## [What needs to be done]
Write out exactly what each line says, starting with the first line below and ending on the one with "[Liste de souhaits] (992, 108)".

## [Provided data]
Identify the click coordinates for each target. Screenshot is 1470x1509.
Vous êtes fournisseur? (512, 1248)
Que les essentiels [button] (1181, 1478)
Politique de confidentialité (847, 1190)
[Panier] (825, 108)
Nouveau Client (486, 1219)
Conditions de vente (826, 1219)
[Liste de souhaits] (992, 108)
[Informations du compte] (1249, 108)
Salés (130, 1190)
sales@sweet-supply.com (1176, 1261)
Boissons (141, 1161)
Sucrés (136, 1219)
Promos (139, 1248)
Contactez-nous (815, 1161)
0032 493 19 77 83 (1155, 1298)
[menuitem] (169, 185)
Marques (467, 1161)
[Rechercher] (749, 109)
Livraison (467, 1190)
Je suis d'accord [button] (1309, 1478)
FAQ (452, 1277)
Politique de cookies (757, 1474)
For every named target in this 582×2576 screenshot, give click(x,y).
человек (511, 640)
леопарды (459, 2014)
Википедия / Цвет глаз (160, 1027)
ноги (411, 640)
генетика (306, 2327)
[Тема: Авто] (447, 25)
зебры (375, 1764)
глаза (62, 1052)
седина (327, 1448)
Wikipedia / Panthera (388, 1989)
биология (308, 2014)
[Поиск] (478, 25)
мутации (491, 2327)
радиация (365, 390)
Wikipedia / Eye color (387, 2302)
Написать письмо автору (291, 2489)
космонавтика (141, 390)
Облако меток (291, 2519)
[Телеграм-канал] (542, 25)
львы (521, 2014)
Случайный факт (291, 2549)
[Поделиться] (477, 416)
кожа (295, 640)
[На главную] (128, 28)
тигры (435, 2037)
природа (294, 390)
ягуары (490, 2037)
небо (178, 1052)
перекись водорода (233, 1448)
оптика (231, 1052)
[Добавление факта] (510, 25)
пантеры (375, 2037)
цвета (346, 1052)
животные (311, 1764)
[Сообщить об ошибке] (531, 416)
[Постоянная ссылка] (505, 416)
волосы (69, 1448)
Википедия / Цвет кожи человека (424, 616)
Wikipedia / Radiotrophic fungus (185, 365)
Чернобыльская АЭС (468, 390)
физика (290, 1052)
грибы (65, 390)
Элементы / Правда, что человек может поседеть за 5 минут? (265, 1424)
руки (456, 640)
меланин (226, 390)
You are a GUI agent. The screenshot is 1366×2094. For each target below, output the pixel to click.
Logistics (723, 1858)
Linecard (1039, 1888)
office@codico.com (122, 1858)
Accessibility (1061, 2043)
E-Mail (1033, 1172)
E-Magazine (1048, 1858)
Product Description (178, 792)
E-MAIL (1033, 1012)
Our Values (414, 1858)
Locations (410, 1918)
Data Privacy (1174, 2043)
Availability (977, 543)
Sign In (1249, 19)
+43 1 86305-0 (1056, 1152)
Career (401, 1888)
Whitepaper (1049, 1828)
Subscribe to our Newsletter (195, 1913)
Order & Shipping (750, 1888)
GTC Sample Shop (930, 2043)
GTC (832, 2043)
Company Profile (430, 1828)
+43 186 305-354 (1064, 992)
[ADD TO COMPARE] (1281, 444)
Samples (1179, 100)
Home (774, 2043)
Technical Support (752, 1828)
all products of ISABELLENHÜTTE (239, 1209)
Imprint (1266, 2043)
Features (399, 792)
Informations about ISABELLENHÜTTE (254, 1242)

## [Solution to this task]
Identify the click coordinates for each target. Screenshot is 1470x1509.
Vous êtes fournisseur? (512, 1248)
Que les essentiels [button] (1181, 1478)
Politique de confidentialité (847, 1190)
[Panier] (825, 108)
Nouveau Client (486, 1219)
Conditions de vente (826, 1219)
[Liste de souhaits] (992, 108)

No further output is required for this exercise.